Before its suggested transformation, the area contains the following elements:
Three large connected halls. Two office buildings. One workshop. Underground wardrobe facilities. Undergrund machine room. Five indoor cranes with capacities of 6 -20 tons.
The outdoor area:
Large asphalt areas. One 50 meter tall crane with a capacity of 60 tons and a two story base. Two shipping cranes on rails with capacities of 8 and 25 tons. One 20 meter tall crane with 75 tons capacity.A 150 meter long dry dock.

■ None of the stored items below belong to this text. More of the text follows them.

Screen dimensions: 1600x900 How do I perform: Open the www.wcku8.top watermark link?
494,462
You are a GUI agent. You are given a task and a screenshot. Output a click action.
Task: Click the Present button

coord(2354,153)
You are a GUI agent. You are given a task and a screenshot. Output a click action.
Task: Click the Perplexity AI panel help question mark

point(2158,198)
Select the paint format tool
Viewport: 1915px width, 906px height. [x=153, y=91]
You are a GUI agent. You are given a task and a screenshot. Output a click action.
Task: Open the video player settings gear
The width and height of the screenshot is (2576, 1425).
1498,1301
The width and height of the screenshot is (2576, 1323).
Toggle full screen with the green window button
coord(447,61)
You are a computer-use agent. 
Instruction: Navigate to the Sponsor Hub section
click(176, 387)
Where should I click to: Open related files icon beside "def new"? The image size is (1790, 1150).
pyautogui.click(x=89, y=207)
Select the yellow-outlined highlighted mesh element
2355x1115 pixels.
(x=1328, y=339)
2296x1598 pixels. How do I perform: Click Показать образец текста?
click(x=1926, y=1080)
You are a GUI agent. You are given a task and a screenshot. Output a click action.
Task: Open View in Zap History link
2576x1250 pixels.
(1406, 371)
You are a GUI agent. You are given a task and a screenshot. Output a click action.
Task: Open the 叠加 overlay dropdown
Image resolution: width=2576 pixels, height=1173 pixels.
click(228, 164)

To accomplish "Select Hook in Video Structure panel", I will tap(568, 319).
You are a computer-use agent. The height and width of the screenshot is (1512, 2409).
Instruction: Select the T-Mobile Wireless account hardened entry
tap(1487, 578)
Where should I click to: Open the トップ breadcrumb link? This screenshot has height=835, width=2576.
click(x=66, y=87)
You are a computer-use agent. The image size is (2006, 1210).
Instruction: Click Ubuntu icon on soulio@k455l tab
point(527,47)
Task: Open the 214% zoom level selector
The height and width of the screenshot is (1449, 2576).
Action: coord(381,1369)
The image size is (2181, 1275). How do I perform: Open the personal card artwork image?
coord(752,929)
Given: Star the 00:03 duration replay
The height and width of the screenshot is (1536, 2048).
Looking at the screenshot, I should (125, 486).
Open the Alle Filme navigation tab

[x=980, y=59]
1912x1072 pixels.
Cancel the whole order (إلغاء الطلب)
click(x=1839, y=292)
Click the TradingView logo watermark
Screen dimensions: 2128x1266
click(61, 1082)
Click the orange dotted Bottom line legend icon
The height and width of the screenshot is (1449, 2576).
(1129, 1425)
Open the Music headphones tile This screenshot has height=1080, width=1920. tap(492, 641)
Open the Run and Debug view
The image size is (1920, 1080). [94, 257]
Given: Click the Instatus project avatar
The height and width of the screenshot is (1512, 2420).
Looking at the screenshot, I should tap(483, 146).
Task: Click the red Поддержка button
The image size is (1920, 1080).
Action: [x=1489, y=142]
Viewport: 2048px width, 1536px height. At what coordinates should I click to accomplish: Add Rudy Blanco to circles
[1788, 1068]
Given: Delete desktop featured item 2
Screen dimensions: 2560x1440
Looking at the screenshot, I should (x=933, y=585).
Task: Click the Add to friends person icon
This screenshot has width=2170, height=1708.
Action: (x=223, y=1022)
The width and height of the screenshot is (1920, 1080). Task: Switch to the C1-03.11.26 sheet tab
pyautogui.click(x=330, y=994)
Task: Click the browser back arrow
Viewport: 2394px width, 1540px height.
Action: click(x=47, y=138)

In total the outdoor area is approximately 22 000 m2 and the indoor area 3400 m2. An area of 13 000 m2 of these have been included in the transformation.The project exists in careful interplay between the old and new architectural layers
An overview of the exhibition area, with introduction text to the left. The narrative follows the space clockwise, ending with a projected movie behind the 1:1 wooden wall.
The exhibition starts with an installation with the inner clockwork of an old mechanical watch, drawing a circle with charcoal each hour. Small installations with clockwork follow through the entire exhibition, which was a continuous DAV project through the entire diploma process.
Closeup of the first mechanical installation with the translucent wall of impressions behind.
The first part of the exhibition consists of two translucent textile walls, displaying different impressions that has shaped the final project. The left wall contains photos of the industrial heritage in the area of the diploma, motion studies, performance photography and mechanical components. The second wall presents the site of the diploma, with exterior and interior details of the old workshop, as well as photos from the 1:1 experiments. Between these there are an introduction to the theme and program of the project.
Overview of the inner part of the exhibition area, with process models on the low black tables and final models on the tall white tables.
The exhibition continues with an introduction to the area with mappings and site models, before presenting the large scales parts of the project. A stop motion movie was displayed on an iPad at the small shelf.
Boards presenting three elements of the project at the main site.
Final model in 1:100 with sketch models and final drawings in the back.
The wall with the parts of the project concerning the area of the workshop.
Closeup of the final model
End of exhibition area, with a full-scale installation representing a part of the project, with a movie projected onto the concrete wall behind.